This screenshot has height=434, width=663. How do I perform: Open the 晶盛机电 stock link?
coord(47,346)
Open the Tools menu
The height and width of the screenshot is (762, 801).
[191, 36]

***

■ Required work ■
Write out each of the items above, keeping every word, number, and mark the same.

■ Correct answer ■
This screenshot has height=434, width=663. How do I perform: Open the 晶盛机电 stock link?
coord(47,346)
Open the Tools menu
The height and width of the screenshot is (762, 801).
[191, 36]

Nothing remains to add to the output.